# Given passage:
--- start ---

7. Eyeglass Frames. Eyeglass frames have a ridiculously high markup in the 500 percent range. I recently discovered this when I needed a new pair of glasses and decided to buy them directly from the optometrist as my vision insurance was going to pay for them. But after looking through my choices, and the hefty price tags, I quickly realized that you’d be crazy to buy directly from the doctor if you have little or poor insurance. The frames I eventually chose were close to $350, and after doing some research, I could have gotten them online for $125.
Solution: To avoid the markup as much as possible, always shop eyeglass frames and lenses online as well as warehouse clubs including Costco and BJ’s Wholesale.
8. Coffee and Tea. When you hit the Starbucks or local coffee shop, know that you’re getting hit by a 250 to 400 percent markup. Sure it’s a nice treat from time to time, but visiting everyday can really be a budget buster.
Solution: Start brewing at home and take your morning cup of joe with you.
9. Furniture. According to CBS Money Watch, most furniture stores markup their prices about 80 percent. This is especially true at boutique shops and high-end department stores like Macy’s and Nordstrom.
Solution: Because of the high markups you should always try to negotiate a deal, even if the price is already discounted, as the majority of furniture stores have plenty of room to come down in price and still make a profit. This is especially true if you’re paying with cash as the store won’t have to pay credit card fees.
By knowing what products have the highest markups, you can learn to avoid them whenever possible. Sure, you’ll get stuck buying a $5 bottle of water on occasion, or splurge on a $4 cup of coffee, but by developing smart long-term spending habits you can really save significant money. Money that can serve you much better by paying down debt, building that emergency fund, or saving for retirement.

--- end ---

# Set problem 1:
From the markup article, extract the passage that begins at the words "Solution: To avoid" and stops after the words "Macy’s and Nordstrom.".
The markup article and the entries have no connection to each other.

# Records provided:

--- start ---

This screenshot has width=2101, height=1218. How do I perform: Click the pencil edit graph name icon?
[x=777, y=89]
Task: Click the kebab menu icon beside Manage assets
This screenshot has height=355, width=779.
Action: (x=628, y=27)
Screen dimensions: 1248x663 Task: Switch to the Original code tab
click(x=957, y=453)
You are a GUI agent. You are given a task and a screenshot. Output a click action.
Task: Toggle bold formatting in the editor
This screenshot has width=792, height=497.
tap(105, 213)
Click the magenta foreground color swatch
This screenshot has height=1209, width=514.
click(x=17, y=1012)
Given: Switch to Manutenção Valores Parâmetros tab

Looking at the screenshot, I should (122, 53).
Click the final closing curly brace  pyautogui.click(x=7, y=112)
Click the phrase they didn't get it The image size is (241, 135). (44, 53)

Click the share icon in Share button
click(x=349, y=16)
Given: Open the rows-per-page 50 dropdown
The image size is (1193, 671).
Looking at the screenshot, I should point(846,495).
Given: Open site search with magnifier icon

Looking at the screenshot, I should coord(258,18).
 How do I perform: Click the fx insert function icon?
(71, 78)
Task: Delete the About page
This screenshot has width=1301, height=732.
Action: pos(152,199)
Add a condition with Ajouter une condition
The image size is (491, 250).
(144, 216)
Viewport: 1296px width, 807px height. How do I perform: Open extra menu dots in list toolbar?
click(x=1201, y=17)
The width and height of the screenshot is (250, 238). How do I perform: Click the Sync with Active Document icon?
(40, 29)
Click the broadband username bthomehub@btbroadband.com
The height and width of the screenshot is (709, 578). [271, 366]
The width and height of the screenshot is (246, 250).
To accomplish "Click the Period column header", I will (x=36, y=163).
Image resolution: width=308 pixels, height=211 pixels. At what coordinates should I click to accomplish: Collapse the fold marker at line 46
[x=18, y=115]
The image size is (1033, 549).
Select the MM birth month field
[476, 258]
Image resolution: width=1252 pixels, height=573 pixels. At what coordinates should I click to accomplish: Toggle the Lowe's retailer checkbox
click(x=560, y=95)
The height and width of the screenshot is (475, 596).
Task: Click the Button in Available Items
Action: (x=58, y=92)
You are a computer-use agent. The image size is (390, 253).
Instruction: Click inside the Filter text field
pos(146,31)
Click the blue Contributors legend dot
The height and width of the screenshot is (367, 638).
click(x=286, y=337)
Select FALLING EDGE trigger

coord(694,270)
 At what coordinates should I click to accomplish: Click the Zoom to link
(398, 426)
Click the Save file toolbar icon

--- end ---

# Set problem 2:
Please copy the lines of the entries word for word, starting at the line containing "Screen dimensions: 1248x663" and ending after the line containing "click(x=349, y=16)".

# Complete answer 1:
Solution: To avoid the markup as much as possible, always shop eyeglass frames and lenses online as well as warehouse clubs including Costco and BJ’s Wholesale.
8. Coffee and Tea. When you hit the Starbucks or local coffee shop, know that you’re getting hit by a 250 to 400 percent markup. Sure it’s a nice treat from time to time, but visiting everyday can really be a budget buster.
Solution: Start brewing at home and take your morning cup of joe with you.
9. Furniture. According to CBS Money Watch, most furniture stores markup their prices about 80 percent. This is especially true at boutique shops and high-end department stores like Macy’s and Nordstrom.

# Complete answer 2:
Screen dimensions: 1248x663 Task: Switch to the Original code tab
click(x=957, y=453)
You are a GUI agent. You are given a task and a screenshot. Output a click action.
Task: Toggle bold formatting in the editor
This screenshot has width=792, height=497.
tap(105, 213)
Click the magenta foreground color swatch
This screenshot has height=1209, width=514.
click(x=17, y=1012)
Given: Switch to Manutenção Valores Parâmetros tab

Looking at the screenshot, I should (122, 53).
Click the final closing curly brace  pyautogui.click(x=7, y=112)
Click the phrase they didn't get it The image size is (241, 135). (44, 53)

Click the share icon in Share button
click(x=349, y=16)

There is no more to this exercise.